Um estudo recente mostrou que 38% das 121 mortes de fisiculturistas masculinos estavam ligadas a mortes súbitas cardíacas. Essa condição, que causa morte inesperada por problemas no coração, é rara em pessoas jovens e saudáveis, mas pode ocorrer em atletas. O estudo, publicado no European Heart Journal, analisou fisiculturistas que competiram entre 2005 e 2020. Os pesquisadores encontraram que o risco de morte súbita era mais alto entre fisiculturistas profissionais, que têm mais chances de se envolver em práticas de treinamento intensas e uso de substâncias para melhorar o desempenho. Essas práticas podem sobrecarregar o coração e levar a problemas sérios. O autor do estudo, Marco Vecchiato, destacou a necessidade de aumentar a conscientização sobre esses riscos e promover práticas de treinamento mais seguras.

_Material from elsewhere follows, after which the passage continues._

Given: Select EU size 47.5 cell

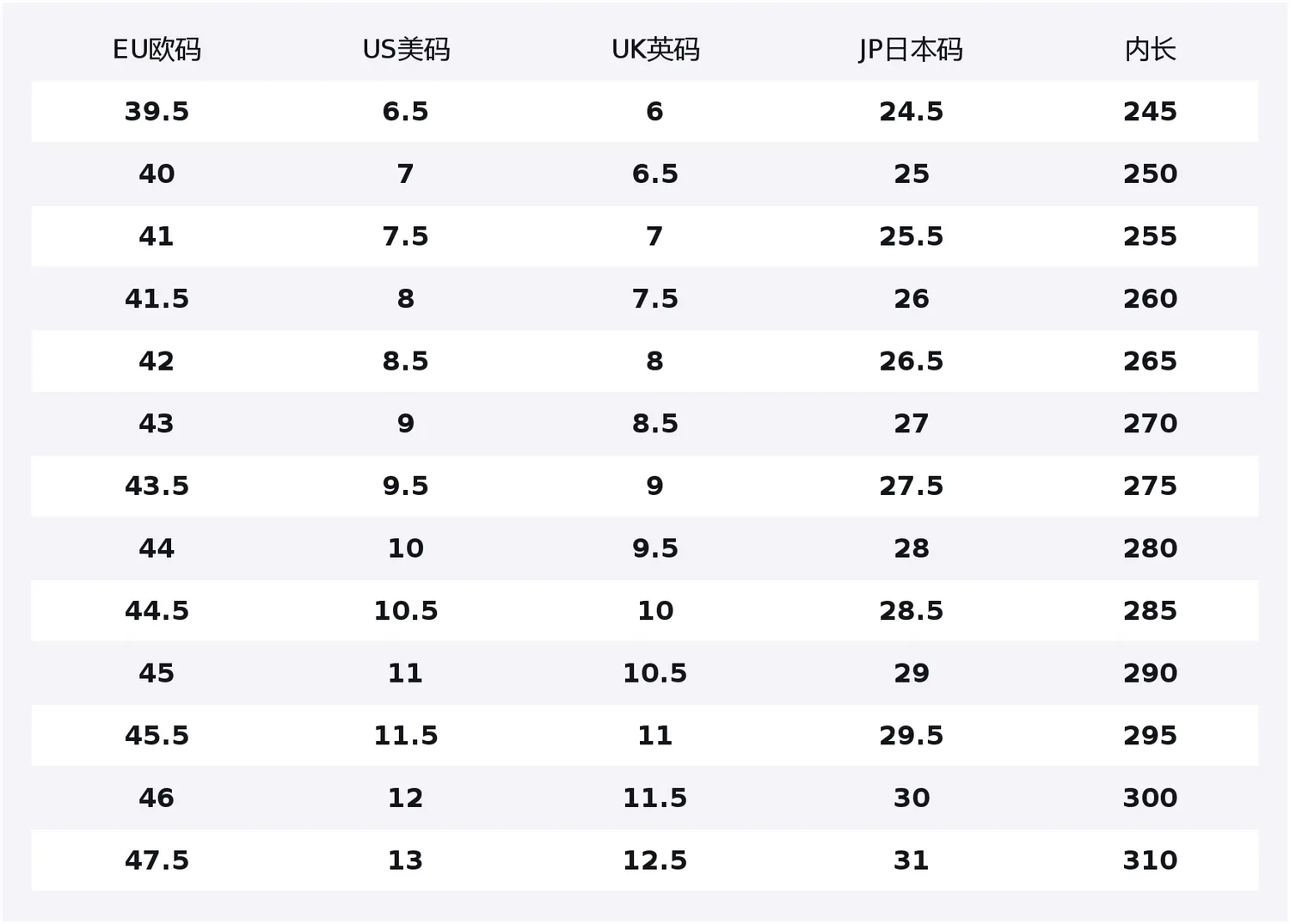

Os pesquisadores também planejam investigar as mortes entre fisiculturistas femininas e como os riscos à saúde podem ter mudado ao longo do tempo.
A morte súbita cardíaca representa uma preocupação crescente entre fisiculturistas masculinos, conforme revela um estudo publicado no *European Heart Journal*. A pesquisa, que analisou 121 mortes de fisiculturistas, constatou que 38% delas foram causadas por essa condição, que ocorre de forma inesperada devido a problemas cardíacos.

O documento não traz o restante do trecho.